Daschle irked Congress was kept in dark Bush should have told leaders of 'shadow government,' he says
Zachary Coile, Chronicle Washington Bureau Monday, March 4, 2002
Washington -- The Senate's leading Democrat chastised the Bush administration yesterday for not informing Congress about a "shadow government" that the White House set up after Sept. 11 in case of a catastrophic attack on the nation's capital.
Senate Majority Leader Tom Daschle, D-S.D., raised questions after a Washington Post report last week that the administration has dispatched about 100 senior civilian managers to live and work at two fortified secret locations on the East Coast. White House officials were motivated by fear that al Qaeda terrorists might try to explode a nuclear bomb in Washington.
Daschle said he supports the notion of a contingency plan in case of an attack using weapons of mass destruction, but was dismayed that members of Congress were not consulted.

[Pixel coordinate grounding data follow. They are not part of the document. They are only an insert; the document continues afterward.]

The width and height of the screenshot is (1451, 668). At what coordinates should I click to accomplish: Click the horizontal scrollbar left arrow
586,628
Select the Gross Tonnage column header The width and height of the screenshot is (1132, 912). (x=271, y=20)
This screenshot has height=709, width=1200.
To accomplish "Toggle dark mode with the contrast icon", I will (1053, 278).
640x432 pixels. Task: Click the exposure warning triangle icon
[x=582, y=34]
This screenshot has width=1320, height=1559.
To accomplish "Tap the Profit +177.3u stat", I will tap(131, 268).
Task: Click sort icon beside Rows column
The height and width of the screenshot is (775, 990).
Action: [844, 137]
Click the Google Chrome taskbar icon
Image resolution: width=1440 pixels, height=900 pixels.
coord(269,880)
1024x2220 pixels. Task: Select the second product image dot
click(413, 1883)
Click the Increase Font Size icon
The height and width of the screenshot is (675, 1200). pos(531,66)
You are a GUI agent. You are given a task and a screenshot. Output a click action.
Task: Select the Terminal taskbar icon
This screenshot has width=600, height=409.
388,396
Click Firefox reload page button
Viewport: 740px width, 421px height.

"None of us knew about the secret government," Daschle said on "Fox News Sunday." "Not knowing things as basic as that is a pretty profound illustration of the chasm that exists sometimes with information."
Daschle also proposed that any shadow government operating outside of Washington should include some members of Congress and the federal judiciary.
Republican lawmakers responded to Daschle's charge by saying the White House was being prudent by not disclosing much information about the classified effort, known officially as the "Continuity of Operations Plan."
Senate Minority Leader Trent Lott, R-Miss., said he believes the administration had offered to brief key members of the Congress and that the Senate's sergeant-at-arms was aware of the secret government.
"This is an extra precaution," Lott said on NBC's "Meet the Press." "I don't think there's a lot of cost involved. And the Congress, frankly, should do the same thing. We shouldn't expect the administration to do it for us."
Lott noted that one of the two sites -- a government bunker in the Blue Ridge Mountains of Virginia, 75 miles west of Washington -- was where congressional leaders were taken in the hours after the Sept. 11 attacks.
The plan was developed by President Dwight Eisenhower's administration as a way to keep a skeletal government operating even after a nuclear attack. The plan had never been put into action until the White House deployed it just hours after the Sept. 11 attacks. Since then, 75 to 150 civilian officials have been on "bunker duty," living and working underground 24 hours a day for shifts as long as 90 days.
Daschle and other Democrats said yesterday that the administration must provide more details about its war plans if it wants Congress to approve Bush's request for $379 billion in defense spending in 2003, a $48 billion increase over this year's budget.
"We have shown that we can stick with this president when we think he's doing the right thing," California Democratic Sen. Barbara Boxer, a member of the Senate Foreign Relations committee, said on CNN's "Late Edition." "We ought to know where we're going next. Because if we're surprised about it, how can we really be as strongly united behind our president as we should be?"
With the Senate scheduled to take up Bush's energy plan this week, Daschle also said the administration's proposal to open the Arctic National Wildlife Refuge to oil exploration appears to be dead.
Last year, the Republican-led House of Representatives passed an energy bill that would allow for oil drilling in the 1.5 million-acre sanctuary, but several Senate Democrats have pledged to stage a filibuster to protect the refuge. Daschle said Republicans do not have the 60 votes to break the filibuster.
Daschle said he is pushing for a Democratic plan to boost the fuel efficiency standards of cars and light trucks, which he said would save the equivalent of 15 times the amount of oil that the refuge could produce. The measure would require that the average fuel economy of vehicles -- currently 27.5 miles per gallon for cars and 20.7 miles per gallon for light trucks -- be increased to 35 miles per gallon by 2013.
Lott said the new fuel economy standards would hurt families who need bigger cars and could lead to an increase in automobile fatalities as more lightweight cars hit the road.
"This is once again . . . the nanny government telling you what you've got to drive," Lott said. "I guess there's some people that think we ought to all be driving Honda Civics. I don't."
Lott said the only way for the United States to reduce its reliance on foreign oil is to dramatically boost domestic production of energy.
"I'm willing to try to do things on the conservation side and on alternative fuels -- which I really don't think would work or will produce very much -- but I also think you need to have the production side," Lott said.